Collected data
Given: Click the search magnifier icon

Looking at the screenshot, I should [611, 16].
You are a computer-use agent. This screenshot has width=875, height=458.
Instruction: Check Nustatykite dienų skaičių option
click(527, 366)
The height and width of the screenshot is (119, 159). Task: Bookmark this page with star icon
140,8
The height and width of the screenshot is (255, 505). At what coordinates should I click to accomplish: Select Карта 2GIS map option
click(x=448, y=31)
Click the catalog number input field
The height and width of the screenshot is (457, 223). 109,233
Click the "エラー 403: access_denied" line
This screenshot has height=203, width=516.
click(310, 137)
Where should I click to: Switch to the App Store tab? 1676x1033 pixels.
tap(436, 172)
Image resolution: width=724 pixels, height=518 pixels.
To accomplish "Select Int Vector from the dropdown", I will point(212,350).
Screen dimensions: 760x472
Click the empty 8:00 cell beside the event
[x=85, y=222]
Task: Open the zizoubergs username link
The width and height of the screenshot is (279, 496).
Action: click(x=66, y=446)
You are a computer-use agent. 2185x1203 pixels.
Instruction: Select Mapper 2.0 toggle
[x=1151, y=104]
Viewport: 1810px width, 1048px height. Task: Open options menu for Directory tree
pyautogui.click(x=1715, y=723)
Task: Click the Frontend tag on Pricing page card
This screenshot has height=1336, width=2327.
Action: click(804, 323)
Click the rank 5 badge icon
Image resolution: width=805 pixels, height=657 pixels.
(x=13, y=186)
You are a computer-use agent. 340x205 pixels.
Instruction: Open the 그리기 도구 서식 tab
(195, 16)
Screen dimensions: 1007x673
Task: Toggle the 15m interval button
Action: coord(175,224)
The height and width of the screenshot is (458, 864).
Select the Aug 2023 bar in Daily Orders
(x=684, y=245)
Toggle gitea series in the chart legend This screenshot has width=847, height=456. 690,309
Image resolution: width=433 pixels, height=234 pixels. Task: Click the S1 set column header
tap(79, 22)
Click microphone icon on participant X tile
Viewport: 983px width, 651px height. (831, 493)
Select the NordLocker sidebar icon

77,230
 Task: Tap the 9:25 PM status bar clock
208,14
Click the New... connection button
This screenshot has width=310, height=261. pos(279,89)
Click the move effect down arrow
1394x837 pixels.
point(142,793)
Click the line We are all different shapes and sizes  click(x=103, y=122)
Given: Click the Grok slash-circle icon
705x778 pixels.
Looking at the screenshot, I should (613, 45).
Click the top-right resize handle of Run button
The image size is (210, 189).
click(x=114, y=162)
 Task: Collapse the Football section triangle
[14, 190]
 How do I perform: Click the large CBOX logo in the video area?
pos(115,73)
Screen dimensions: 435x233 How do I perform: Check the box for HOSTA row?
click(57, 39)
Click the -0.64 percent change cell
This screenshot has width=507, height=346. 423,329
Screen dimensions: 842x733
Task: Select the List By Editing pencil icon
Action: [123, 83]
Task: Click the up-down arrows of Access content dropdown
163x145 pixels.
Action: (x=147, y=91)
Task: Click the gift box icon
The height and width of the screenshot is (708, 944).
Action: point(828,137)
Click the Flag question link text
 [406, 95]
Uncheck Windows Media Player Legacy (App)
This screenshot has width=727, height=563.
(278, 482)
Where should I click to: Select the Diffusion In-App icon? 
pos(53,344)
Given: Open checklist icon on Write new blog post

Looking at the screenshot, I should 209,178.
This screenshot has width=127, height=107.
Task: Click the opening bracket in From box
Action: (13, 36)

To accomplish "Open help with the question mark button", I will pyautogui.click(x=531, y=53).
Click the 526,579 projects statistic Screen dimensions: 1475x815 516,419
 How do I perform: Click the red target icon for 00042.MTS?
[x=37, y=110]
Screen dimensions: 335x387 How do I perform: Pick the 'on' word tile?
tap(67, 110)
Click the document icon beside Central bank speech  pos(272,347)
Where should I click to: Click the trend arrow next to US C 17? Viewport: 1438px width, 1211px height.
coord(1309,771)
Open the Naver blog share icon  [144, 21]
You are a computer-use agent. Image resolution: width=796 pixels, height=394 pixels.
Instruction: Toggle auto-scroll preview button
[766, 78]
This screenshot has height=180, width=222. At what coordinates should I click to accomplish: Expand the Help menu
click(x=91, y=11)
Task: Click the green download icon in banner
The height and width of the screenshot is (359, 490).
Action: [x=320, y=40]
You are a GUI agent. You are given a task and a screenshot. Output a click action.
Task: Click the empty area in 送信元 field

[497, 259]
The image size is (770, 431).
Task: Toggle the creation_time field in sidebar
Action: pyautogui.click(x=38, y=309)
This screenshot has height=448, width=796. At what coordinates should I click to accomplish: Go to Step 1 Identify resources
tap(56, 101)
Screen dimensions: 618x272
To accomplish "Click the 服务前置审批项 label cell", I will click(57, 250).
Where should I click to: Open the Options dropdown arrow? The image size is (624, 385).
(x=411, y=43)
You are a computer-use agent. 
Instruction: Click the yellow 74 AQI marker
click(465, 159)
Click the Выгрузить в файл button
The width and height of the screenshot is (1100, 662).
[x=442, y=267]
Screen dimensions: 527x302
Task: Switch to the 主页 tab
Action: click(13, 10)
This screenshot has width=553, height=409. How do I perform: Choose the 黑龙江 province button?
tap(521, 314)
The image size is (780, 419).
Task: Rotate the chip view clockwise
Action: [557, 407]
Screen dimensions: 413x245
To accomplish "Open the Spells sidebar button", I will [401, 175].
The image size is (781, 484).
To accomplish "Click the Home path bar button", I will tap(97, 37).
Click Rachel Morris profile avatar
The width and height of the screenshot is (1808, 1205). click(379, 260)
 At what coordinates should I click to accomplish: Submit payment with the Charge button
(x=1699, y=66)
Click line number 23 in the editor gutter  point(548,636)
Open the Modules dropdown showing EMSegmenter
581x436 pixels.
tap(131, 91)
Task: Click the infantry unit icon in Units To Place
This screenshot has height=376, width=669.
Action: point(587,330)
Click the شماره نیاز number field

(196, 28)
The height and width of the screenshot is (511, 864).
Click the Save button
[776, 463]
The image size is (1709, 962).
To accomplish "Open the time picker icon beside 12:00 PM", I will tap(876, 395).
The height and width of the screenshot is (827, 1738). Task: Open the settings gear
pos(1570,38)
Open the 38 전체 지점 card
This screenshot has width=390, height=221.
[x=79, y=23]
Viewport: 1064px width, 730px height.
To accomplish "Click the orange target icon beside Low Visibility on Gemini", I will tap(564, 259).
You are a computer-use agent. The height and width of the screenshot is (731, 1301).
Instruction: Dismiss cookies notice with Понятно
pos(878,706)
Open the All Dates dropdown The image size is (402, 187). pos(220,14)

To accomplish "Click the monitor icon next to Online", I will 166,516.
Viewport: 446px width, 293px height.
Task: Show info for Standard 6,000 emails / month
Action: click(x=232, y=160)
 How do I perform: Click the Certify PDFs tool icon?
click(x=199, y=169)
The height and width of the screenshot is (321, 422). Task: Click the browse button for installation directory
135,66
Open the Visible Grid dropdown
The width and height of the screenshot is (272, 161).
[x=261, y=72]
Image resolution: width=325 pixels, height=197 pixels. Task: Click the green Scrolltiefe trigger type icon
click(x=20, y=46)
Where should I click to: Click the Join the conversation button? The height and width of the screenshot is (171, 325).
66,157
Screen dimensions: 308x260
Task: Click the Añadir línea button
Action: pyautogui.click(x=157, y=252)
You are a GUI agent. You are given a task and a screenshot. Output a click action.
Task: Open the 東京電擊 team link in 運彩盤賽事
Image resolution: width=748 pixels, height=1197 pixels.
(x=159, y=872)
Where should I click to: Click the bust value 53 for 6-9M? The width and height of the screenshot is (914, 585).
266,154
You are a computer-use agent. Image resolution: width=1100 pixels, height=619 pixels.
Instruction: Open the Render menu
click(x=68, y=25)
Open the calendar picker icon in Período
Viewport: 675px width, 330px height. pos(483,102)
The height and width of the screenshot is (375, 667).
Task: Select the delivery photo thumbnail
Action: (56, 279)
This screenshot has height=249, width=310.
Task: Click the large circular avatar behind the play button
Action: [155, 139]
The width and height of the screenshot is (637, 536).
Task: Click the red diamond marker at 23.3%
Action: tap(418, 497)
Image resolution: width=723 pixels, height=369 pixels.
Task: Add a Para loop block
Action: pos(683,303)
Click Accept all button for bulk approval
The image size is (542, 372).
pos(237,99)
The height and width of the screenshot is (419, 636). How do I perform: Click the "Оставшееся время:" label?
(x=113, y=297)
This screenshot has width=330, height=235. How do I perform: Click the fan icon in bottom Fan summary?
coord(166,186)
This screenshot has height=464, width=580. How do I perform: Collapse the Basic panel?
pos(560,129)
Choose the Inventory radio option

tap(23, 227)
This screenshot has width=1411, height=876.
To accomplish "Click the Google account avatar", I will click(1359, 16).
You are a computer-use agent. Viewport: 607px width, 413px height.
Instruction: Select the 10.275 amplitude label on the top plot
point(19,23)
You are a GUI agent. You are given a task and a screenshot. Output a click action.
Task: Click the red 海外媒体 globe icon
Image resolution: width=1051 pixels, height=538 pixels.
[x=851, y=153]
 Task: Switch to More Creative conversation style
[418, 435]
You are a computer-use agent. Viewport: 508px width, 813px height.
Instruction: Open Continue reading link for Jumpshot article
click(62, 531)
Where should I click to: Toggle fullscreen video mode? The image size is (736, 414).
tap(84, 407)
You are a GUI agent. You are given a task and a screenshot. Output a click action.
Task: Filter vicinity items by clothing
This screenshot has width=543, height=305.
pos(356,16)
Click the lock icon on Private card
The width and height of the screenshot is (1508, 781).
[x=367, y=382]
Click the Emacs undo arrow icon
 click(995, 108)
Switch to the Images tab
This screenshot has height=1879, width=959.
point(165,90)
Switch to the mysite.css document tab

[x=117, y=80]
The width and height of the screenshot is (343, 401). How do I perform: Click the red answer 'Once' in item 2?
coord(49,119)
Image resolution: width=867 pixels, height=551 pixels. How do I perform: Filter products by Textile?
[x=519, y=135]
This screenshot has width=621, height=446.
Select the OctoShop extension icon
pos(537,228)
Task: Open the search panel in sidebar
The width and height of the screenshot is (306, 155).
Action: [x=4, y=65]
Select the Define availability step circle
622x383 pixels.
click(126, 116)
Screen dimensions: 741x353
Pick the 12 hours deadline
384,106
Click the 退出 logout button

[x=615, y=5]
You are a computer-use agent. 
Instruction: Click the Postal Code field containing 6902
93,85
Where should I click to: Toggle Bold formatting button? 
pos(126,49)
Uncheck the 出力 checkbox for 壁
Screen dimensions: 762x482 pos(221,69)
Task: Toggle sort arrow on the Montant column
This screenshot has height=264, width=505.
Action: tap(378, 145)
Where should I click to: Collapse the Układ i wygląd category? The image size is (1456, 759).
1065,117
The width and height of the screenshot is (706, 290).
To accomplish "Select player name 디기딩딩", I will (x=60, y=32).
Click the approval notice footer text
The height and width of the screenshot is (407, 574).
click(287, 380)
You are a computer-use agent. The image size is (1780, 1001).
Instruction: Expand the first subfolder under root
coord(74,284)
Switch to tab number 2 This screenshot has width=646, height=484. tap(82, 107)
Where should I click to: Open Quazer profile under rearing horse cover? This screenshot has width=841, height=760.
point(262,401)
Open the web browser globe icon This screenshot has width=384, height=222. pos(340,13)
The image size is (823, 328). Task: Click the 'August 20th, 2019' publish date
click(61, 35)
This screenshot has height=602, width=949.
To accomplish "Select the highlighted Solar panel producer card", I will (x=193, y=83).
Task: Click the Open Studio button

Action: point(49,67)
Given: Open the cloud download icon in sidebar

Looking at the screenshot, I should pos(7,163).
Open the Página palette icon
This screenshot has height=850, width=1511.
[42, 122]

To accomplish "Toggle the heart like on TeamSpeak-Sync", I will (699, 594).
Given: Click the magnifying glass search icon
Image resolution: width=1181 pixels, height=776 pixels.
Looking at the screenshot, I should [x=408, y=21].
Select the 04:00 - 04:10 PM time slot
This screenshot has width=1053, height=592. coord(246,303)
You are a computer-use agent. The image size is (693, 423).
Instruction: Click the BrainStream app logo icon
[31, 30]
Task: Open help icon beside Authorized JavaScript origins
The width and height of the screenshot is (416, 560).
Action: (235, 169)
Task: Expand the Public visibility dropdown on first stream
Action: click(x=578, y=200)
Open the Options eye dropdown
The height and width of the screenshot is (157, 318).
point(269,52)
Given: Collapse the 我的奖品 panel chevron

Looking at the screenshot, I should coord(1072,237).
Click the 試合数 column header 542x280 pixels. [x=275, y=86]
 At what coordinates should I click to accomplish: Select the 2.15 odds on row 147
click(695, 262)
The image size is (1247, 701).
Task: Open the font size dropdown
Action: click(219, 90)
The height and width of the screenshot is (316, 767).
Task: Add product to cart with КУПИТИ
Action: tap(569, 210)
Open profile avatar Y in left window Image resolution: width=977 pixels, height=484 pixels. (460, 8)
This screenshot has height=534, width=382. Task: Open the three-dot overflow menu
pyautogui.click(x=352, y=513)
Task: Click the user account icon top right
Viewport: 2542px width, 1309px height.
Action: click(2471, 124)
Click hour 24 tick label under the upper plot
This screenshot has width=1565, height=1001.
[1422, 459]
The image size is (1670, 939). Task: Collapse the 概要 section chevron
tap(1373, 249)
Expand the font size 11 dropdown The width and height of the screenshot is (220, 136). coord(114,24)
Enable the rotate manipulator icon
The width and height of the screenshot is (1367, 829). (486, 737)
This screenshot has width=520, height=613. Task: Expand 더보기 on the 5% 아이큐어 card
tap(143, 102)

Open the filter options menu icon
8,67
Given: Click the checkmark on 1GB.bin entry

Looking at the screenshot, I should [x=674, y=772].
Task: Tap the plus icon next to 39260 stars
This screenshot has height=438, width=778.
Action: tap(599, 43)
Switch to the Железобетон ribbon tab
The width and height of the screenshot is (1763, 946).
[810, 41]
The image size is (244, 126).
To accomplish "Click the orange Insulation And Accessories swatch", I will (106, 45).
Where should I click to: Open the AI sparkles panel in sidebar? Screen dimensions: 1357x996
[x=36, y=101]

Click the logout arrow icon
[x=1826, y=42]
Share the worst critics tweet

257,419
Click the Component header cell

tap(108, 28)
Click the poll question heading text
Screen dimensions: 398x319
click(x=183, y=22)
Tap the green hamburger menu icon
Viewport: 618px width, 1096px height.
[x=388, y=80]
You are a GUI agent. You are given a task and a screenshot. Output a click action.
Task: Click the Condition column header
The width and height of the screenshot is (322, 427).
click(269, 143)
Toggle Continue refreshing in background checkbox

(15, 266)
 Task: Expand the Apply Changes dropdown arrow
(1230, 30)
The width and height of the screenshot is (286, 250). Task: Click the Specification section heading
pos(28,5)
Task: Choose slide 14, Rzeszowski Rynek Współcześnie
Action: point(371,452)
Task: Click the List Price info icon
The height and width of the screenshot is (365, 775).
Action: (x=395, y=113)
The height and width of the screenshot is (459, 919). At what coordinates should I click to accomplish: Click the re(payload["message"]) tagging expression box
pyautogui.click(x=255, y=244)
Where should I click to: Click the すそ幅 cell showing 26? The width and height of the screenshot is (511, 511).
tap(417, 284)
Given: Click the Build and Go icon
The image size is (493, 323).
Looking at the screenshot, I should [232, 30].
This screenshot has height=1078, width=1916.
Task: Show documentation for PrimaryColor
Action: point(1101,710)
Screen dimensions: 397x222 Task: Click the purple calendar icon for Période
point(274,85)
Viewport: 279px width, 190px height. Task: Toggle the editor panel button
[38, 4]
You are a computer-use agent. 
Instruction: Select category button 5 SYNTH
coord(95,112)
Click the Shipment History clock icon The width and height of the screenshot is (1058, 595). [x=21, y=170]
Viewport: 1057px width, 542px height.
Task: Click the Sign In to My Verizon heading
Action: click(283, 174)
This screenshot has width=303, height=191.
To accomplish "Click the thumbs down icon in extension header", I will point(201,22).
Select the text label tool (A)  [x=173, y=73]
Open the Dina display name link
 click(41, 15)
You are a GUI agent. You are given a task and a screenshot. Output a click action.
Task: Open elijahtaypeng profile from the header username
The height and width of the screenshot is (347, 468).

> Exercise instructions:
Could you retype the listing above from its first line through the line with "click(x=448, y=31)", including both ends?

> Result:
Given: Click the search magnifier icon

Looking at the screenshot, I should [611, 16].
You are a computer-use agent. This screenshot has width=875, height=458.
Instruction: Check Nustatykite dienų skaičių option
click(527, 366)
The height and width of the screenshot is (119, 159). Task: Bookmark this page with star icon
140,8
The height and width of the screenshot is (255, 505). At what coordinates should I click to accomplish: Select Карта 2GIS map option
click(x=448, y=31)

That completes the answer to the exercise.